What you are asked to do — Give back exactly the line containing "This screenshot has width=627, height=333." and all that follow it in the data below, with the pictures left out.

Collection entries:
○ ○ ○ ○

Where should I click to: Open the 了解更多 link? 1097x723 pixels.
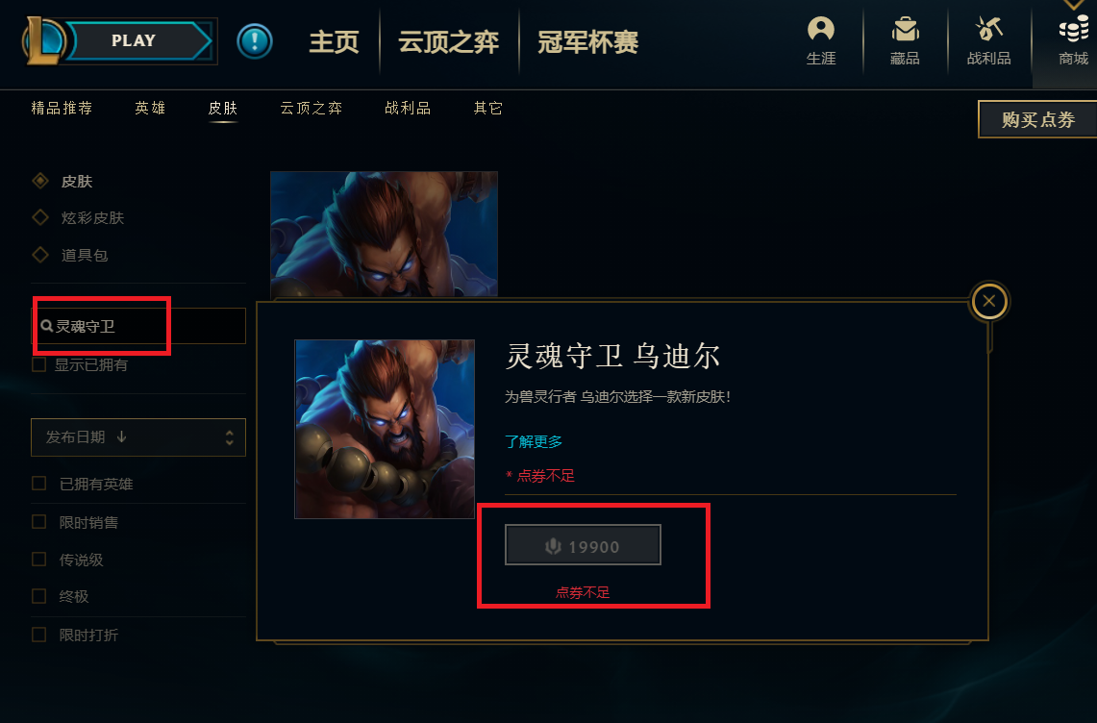click(534, 441)
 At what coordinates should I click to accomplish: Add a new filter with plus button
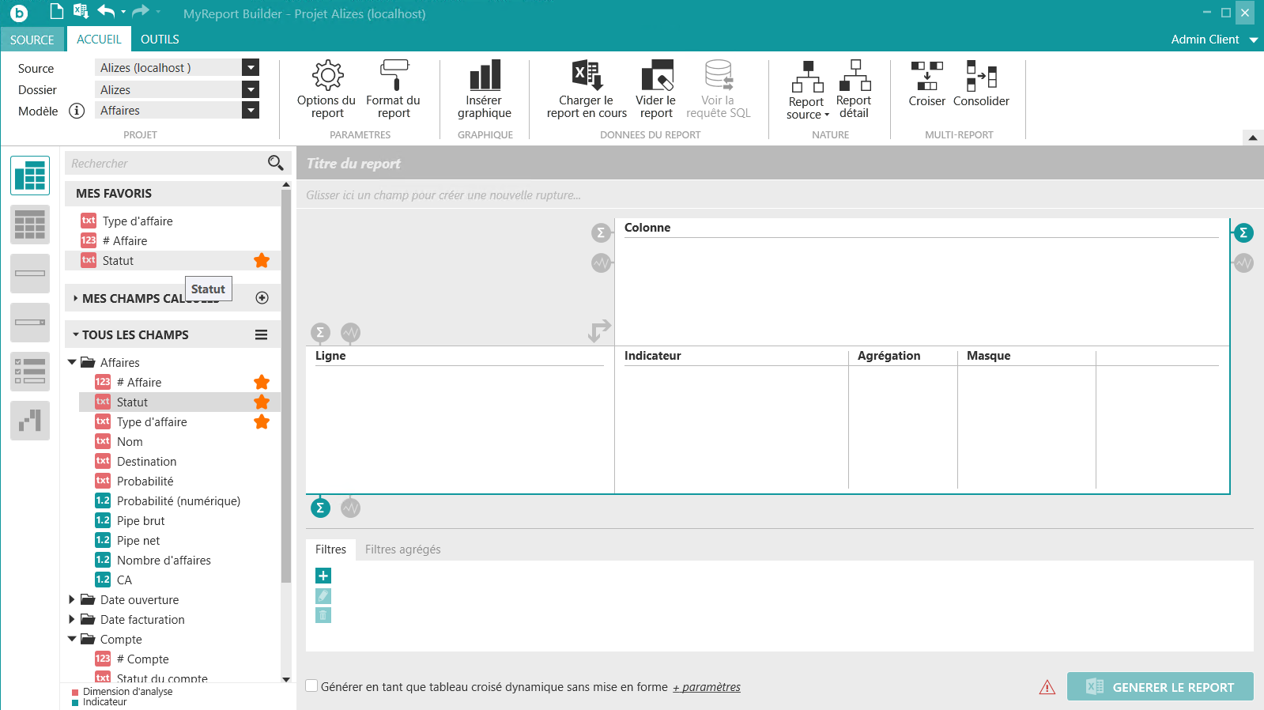coord(323,576)
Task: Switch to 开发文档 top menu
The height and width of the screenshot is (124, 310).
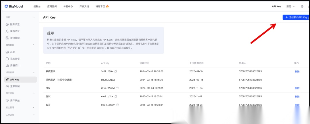Action: [x=84, y=6]
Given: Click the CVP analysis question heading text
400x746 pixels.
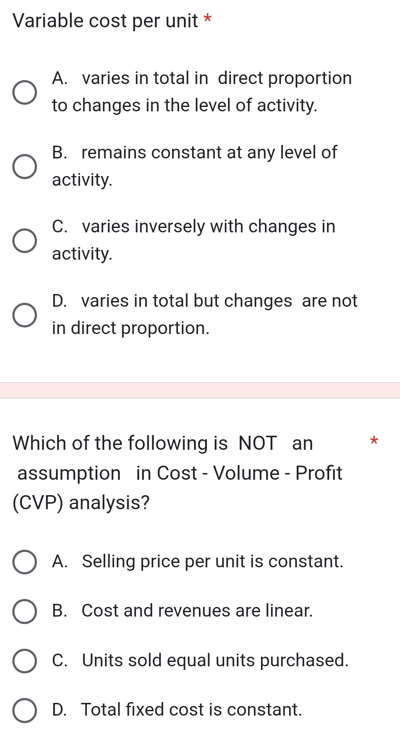Looking at the screenshot, I should (x=177, y=473).
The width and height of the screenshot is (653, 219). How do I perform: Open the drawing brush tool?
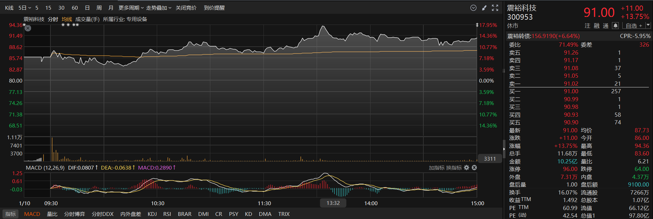click(x=484, y=8)
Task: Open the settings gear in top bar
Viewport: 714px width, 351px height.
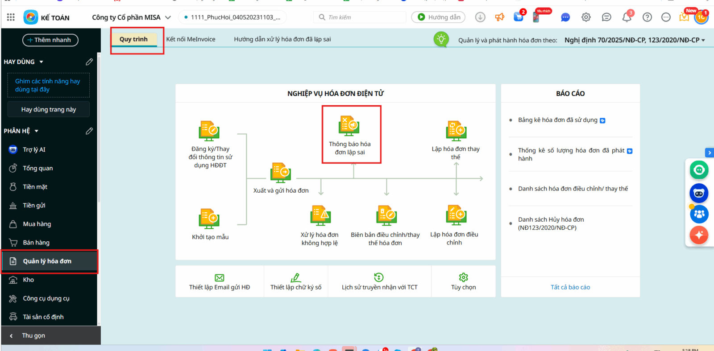Action: [586, 17]
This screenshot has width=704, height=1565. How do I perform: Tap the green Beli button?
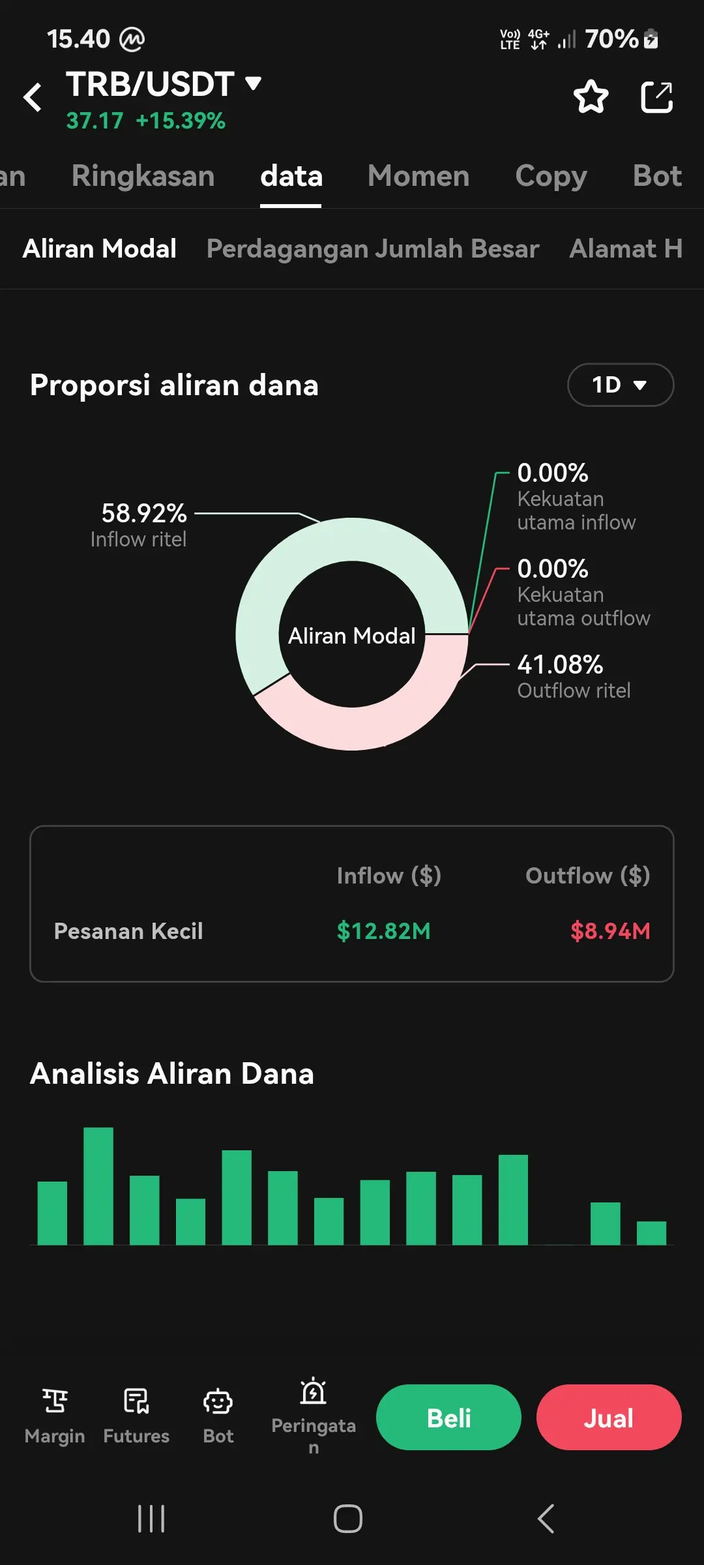click(x=448, y=1418)
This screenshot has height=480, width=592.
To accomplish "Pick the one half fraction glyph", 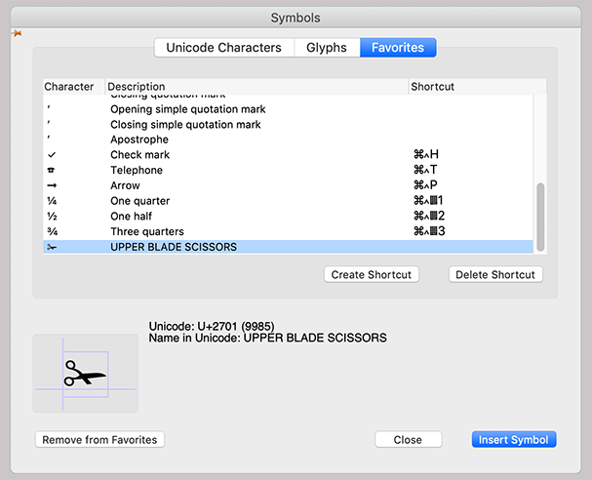I will click(52, 216).
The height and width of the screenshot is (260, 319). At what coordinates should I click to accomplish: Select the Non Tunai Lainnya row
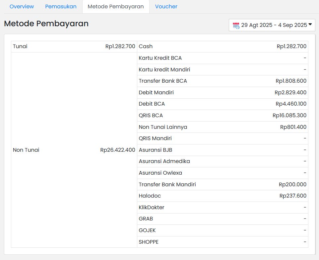(x=163, y=127)
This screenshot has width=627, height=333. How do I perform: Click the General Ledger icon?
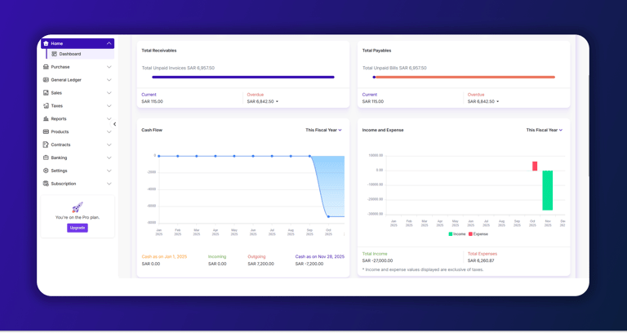[46, 80]
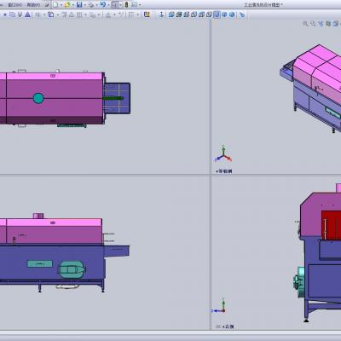
Task: Click the Zoom to Fit magnifier icon
Action: (305, 24)
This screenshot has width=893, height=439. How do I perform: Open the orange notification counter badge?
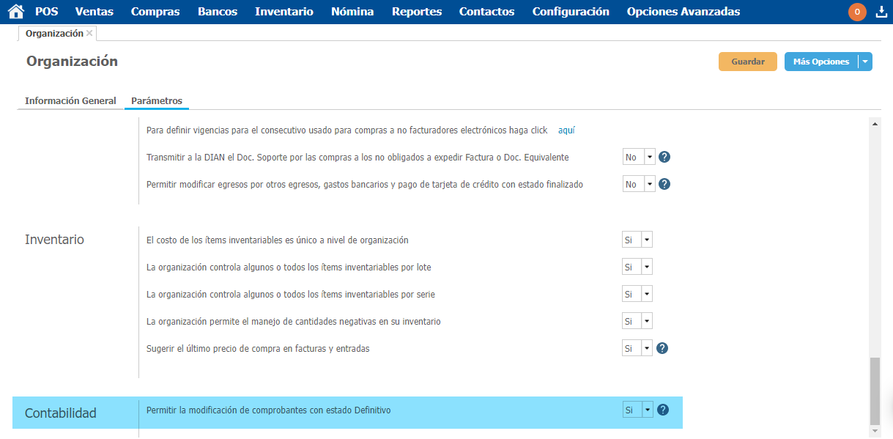(x=857, y=12)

○ ○ ○ ○

Task response —
This screenshot has width=627, height=333. How do I perform: Click the General Ledger icon?
[46, 80]
Task: Click the Zoom to Fit magnifier icon
Action: (305, 24)
This screenshot has width=893, height=439. How do I perform: Open the orange notification counter badge?
(x=857, y=12)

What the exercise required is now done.